From the line containing "Conditions d'utilisation (17, 2459)" to the final line of the entries, every line is to be reproduced exactly; no other line belongs in the output.

## DATASET
..........
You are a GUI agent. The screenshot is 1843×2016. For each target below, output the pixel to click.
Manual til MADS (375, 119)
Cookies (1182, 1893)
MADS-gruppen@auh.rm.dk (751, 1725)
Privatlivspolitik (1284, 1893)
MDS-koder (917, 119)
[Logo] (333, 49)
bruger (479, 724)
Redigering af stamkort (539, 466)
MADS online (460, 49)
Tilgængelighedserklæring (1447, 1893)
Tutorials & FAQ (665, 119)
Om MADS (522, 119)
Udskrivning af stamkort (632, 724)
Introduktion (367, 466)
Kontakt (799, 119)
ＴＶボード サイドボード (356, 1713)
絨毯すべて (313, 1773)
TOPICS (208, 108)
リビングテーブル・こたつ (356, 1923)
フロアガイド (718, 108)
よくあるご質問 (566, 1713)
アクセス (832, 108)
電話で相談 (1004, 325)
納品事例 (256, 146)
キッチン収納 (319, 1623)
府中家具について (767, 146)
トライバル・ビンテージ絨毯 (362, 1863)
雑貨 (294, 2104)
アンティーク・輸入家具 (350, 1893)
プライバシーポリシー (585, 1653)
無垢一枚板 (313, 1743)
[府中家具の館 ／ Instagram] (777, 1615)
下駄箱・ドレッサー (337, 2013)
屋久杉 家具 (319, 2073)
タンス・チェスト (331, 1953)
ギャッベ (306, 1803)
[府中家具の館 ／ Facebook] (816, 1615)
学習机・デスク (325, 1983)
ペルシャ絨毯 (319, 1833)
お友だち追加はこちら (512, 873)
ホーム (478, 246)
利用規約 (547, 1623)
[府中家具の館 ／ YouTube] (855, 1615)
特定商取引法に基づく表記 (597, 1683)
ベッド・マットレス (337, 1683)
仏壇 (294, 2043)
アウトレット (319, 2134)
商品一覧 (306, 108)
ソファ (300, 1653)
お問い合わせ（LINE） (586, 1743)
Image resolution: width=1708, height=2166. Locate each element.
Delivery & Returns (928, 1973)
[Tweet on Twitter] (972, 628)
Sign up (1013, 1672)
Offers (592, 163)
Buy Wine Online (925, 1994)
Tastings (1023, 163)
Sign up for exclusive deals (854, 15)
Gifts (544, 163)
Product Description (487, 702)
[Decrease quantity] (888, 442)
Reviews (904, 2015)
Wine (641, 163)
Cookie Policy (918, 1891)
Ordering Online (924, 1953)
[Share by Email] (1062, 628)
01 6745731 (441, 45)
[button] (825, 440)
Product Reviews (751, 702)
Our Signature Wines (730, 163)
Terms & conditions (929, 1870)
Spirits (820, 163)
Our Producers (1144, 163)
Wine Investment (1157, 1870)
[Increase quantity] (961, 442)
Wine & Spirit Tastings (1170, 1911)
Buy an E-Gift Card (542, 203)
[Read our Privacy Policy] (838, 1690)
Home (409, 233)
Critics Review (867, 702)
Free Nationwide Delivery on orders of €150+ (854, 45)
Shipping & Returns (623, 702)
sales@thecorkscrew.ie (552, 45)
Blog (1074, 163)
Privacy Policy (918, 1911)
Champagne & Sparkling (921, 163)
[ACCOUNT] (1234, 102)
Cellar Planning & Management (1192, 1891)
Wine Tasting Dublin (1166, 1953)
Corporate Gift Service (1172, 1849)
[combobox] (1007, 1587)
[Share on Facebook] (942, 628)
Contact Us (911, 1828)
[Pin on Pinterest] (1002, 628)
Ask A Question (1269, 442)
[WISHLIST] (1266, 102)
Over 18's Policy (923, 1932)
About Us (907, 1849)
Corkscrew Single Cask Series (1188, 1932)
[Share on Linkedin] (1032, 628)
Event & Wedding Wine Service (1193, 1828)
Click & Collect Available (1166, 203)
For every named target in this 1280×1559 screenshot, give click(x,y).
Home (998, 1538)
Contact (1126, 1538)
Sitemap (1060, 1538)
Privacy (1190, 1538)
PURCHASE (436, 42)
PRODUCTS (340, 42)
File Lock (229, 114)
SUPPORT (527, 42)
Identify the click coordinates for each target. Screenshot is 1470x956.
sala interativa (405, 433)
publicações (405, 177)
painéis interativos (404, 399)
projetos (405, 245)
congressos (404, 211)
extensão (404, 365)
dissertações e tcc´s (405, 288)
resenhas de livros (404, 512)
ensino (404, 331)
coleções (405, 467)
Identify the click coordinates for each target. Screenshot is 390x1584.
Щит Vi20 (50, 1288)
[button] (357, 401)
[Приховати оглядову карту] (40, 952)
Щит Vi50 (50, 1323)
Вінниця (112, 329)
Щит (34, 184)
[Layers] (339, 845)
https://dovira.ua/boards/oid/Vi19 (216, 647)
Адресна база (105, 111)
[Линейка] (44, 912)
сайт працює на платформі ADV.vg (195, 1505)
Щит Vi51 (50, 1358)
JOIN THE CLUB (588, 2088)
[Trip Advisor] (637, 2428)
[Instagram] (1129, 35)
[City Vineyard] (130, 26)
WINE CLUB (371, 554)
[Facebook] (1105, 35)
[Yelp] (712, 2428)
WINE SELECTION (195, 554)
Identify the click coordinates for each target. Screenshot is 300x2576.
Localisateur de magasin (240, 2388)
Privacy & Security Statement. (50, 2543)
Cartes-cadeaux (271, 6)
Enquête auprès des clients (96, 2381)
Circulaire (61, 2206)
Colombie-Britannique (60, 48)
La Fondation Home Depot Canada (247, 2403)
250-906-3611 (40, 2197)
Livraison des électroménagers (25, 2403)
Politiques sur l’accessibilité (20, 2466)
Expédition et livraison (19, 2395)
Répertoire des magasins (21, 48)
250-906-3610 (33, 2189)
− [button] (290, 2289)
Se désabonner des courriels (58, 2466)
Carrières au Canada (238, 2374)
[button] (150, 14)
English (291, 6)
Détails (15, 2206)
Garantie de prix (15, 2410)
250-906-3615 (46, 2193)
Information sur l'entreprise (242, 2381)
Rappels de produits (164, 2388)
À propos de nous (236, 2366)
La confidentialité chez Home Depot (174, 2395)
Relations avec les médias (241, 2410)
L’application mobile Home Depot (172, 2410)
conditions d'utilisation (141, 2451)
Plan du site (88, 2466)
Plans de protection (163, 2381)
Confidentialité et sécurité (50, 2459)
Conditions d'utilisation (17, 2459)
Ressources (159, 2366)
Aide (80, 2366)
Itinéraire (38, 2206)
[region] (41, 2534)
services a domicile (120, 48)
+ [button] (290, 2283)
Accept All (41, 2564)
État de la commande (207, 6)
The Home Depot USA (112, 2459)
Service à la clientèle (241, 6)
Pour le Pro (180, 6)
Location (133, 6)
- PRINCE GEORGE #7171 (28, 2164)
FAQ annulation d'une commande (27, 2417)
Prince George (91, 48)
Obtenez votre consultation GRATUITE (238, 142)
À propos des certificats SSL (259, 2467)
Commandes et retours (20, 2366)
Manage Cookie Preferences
..........
## YOUR RESPONSE
Conditions d'utilisation (17, 2459)
Ressources (159, 2366)
Aide (80, 2366)
Itinéraire (38, 2206)
[region] (41, 2534)
services a domicile (120, 48)
+ [button] (290, 2283)
Accept All (41, 2564)
État de la commande (207, 6)
The Home Depot USA (112, 2459)
Service à la clientèle (241, 6)
Pour le Pro (180, 6)
Location (133, 6)
- PRINCE GEORGE #7171 (28, 2164)
FAQ annulation d'une commande (27, 2417)
Prince George (91, 48)
Obtenez votre consultation GRATUITE (238, 142)
À propos des certificats SSL (259, 2467)
Commandes et retours (20, 2366)
Manage Cookie Preferences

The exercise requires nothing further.